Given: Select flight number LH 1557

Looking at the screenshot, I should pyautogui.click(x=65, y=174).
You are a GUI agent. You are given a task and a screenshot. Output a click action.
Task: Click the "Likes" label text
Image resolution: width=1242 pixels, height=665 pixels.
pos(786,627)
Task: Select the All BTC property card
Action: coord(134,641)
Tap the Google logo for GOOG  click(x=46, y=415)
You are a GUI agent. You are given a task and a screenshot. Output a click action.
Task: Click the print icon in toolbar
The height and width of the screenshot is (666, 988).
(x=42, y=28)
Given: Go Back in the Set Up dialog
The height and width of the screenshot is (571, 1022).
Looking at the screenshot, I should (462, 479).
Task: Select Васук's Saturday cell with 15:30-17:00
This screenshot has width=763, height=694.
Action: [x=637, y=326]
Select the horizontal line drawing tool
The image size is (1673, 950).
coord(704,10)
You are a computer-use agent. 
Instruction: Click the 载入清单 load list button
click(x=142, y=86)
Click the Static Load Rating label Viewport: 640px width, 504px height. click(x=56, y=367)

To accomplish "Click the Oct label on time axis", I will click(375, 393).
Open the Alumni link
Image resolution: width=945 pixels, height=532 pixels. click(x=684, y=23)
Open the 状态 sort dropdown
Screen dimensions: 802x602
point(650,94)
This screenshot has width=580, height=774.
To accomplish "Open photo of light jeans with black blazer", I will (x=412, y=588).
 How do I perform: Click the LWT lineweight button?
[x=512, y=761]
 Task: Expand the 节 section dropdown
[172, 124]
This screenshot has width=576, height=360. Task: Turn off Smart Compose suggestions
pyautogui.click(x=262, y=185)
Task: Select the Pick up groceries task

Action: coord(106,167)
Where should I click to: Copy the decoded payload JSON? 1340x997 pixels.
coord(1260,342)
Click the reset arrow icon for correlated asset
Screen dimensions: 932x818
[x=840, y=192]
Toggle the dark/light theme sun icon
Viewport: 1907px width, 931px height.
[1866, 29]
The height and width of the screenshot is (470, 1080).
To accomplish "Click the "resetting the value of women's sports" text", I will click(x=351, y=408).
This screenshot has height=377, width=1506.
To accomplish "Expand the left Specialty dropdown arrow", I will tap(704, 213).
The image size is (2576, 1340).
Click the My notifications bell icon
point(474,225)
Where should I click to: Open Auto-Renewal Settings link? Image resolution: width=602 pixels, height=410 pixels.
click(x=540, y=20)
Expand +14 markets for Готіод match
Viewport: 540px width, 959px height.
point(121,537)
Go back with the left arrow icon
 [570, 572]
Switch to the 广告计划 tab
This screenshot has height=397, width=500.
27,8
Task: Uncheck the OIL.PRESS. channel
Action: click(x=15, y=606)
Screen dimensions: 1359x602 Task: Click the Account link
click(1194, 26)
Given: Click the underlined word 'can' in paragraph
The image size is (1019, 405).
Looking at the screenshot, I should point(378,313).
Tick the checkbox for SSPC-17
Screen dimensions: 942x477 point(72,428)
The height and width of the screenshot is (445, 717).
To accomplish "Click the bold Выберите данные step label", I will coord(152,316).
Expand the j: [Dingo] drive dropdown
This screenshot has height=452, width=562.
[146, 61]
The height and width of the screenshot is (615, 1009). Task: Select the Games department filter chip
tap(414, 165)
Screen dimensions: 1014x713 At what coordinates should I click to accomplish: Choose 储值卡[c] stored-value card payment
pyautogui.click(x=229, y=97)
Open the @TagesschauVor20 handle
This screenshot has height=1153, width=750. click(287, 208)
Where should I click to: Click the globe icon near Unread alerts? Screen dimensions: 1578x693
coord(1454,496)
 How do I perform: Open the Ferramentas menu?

########################################

PROBLEM:
A word-for-word copy of the listing is the expected answer.

RESULT BELOW:
Given: Select flight number LH 1557

Looking at the screenshot, I should pyautogui.click(x=65, y=174).
You are a GUI agent. You are given a task and a screenshot. Output a click action.
Task: Click the "Likes" label text
Image resolution: width=1242 pixels, height=665 pixels.
pos(786,627)
Task: Select the All BTC property card
Action: coord(134,641)
Tap the Google logo for GOOG  click(x=46, y=415)
You are a GUI agent. You are given a task and a screenshot. Output a click action.
Task: Click the print icon in toolbar
The height and width of the screenshot is (666, 988).
(x=42, y=28)
Given: Go Back in the Set Up dialog
The height and width of the screenshot is (571, 1022).
Looking at the screenshot, I should (462, 479).
Task: Select Васук's Saturday cell with 15:30-17:00
This screenshot has width=763, height=694.
Action: [x=637, y=326]
Select the horizontal line drawing tool
The image size is (1673, 950).
coord(704,10)
You are a computer-use agent. 
Instruction: Click the 载入清单 load list button
click(x=142, y=86)
Click the Static Load Rating label Viewport: 640px width, 504px height. click(x=56, y=367)

To accomplish "Click the Oct label on time axis", I will click(375, 393).
Open the Alumni link
Image resolution: width=945 pixels, height=532 pixels. click(x=684, y=23)
Open the 状态 sort dropdown
Screen dimensions: 802x602
point(650,94)
This screenshot has width=580, height=774.
To accomplish "Open photo of light jeans with black blazer", I will (x=412, y=588).
 How do I perform: Click the LWT lineweight button?
[x=512, y=761]
 Task: Expand the 节 section dropdown
[172, 124]
This screenshot has width=576, height=360. Task: Turn off Smart Compose suggestions
pyautogui.click(x=262, y=185)
Task: Select the Pick up groceries task

Action: coord(106,167)
Where should I click to: Copy the decoded payload JSON? 1340x997 pixels.
coord(1260,342)
Click the reset arrow icon for correlated asset
Screen dimensions: 932x818
[x=840, y=192]
Toggle the dark/light theme sun icon
Viewport: 1907px width, 931px height.
[1866, 29]
The height and width of the screenshot is (470, 1080).
To accomplish "Click the "resetting the value of women's sports" text", I will click(x=351, y=408).
This screenshot has height=377, width=1506.
To accomplish "Expand the left Specialty dropdown arrow", I will tap(704, 213).
The image size is (2576, 1340).
Click the My notifications bell icon
point(474,225)
Where should I click to: Open Auto-Renewal Settings link? Image resolution: width=602 pixels, height=410 pixels.
click(x=540, y=20)
Expand +14 markets for Готіод match
Viewport: 540px width, 959px height.
point(121,537)
Go back with the left arrow icon
 [570, 572]
Switch to the 广告计划 tab
This screenshot has height=397, width=500.
27,8
Task: Uncheck the OIL.PRESS. channel
Action: click(x=15, y=606)
Screen dimensions: 1359x602 Task: Click the Account link
click(1194, 26)
Given: Click the underlined word 'can' in paragraph
The image size is (1019, 405).
Looking at the screenshot, I should point(378,313).
Tick the checkbox for SSPC-17
Screen dimensions: 942x477 point(72,428)
The height and width of the screenshot is (445, 717).
To accomplish "Click the bold Выберите данные step label", I will coord(152,316).
Expand the j: [Dingo] drive dropdown
This screenshot has height=452, width=562.
[146, 61]
The height and width of the screenshot is (615, 1009). Task: Select the Games department filter chip
tap(414, 165)
Screen dimensions: 1014x713 At what coordinates should I click to accomplish: Choose 储值卡[c] stored-value card payment
pyautogui.click(x=229, y=97)
Open the @TagesschauVor20 handle
This screenshot has height=1153, width=750. click(287, 208)
Where should I click to: Click the globe icon near Unread alerts? Screen dimensions: 1578x693
coord(1454,496)
 How do I perform: Open the Ferramentas menu?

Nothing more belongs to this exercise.